En segundo lugar, es cierto que en un buen grado no podemos decidir creer algo o no, como señaló Bernard Williams, quien fuera profesor de las universidades de Cambridge y Berkeley. Pero esto se debe, fundamentalmente, a que para que creamos algo tenemos que creer que es verdad. Pero también podemos ponernos en una situación para creer algo, lo que hace que las creencias no sean absolutamente involuntarias. Piénsese por un momento en la apuesta de Pascal en favor de la existencia de algún dios (su dios). Su argumento sólo tiene sentido si es posible controlar en algún sentido y en cierto grado nuestras creencias. Uno se puede, por ejemplo, poner en situación de creer algo. En el caso pascaliano, uno apuesta por la existencia de una divinidad (concediendo que sea una buena apuesta), y ello no le lleva directamente a dicha creencia. Pero puede asistir regularmente a celebraciones religiosas, leer con asiduidad textos que se consideran sagrados, dialogar con otras personas que creen, y con el tiempo terminar creyendo. En el sentido anterior, entrar a un intercambio argumentativo, bajo ciertas condiciones, con alguien que no comparte nuestra(s) creencia(s), es ponerse en situación de posiblemente modificar dicha(s) creencia(s) ante las que podrían ser mejores razones de las que uno dispone en favor de sus creencias originales. Así, no se sigue que la argumentación sea esencialmente una interacción adversarial o confrontativa.

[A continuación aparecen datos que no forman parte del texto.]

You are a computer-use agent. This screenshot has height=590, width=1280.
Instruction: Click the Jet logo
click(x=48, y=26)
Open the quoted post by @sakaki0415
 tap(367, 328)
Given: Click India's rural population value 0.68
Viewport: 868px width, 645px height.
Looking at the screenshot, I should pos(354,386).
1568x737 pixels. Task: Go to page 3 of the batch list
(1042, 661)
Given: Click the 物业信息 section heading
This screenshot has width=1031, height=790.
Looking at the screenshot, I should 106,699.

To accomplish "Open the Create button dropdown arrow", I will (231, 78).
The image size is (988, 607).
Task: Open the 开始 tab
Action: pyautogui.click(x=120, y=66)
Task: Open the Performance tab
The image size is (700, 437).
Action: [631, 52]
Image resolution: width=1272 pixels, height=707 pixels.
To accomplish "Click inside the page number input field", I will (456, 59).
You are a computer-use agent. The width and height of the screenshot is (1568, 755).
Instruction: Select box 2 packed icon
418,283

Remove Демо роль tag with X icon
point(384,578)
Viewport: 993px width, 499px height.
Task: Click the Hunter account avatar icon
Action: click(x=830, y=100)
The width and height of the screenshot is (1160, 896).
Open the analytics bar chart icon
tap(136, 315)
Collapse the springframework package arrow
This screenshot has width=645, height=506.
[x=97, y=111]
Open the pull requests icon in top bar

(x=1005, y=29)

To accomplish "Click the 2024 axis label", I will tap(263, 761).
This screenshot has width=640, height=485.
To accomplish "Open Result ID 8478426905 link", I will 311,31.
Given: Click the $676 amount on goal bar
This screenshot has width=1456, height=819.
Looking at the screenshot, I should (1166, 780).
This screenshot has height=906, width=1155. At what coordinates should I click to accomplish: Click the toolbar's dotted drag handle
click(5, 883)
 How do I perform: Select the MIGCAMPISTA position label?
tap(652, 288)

Por último, los bienes que obtenemos de una buena argumentación no son excluyentes, sino incluyentes. Es decir, los bienes que podemos obtener no son del tipo de “si yo los gano, tú los pierdes”, sino del tipo “si yo los gano, tú también los ganas”. Hacemos mal, por tanto, al considerarnos adversarias y adversarios en la argumentación: somos colegas en la búsqueda del conocimiento, la justificación, la acción racional, y demás bienes públicos.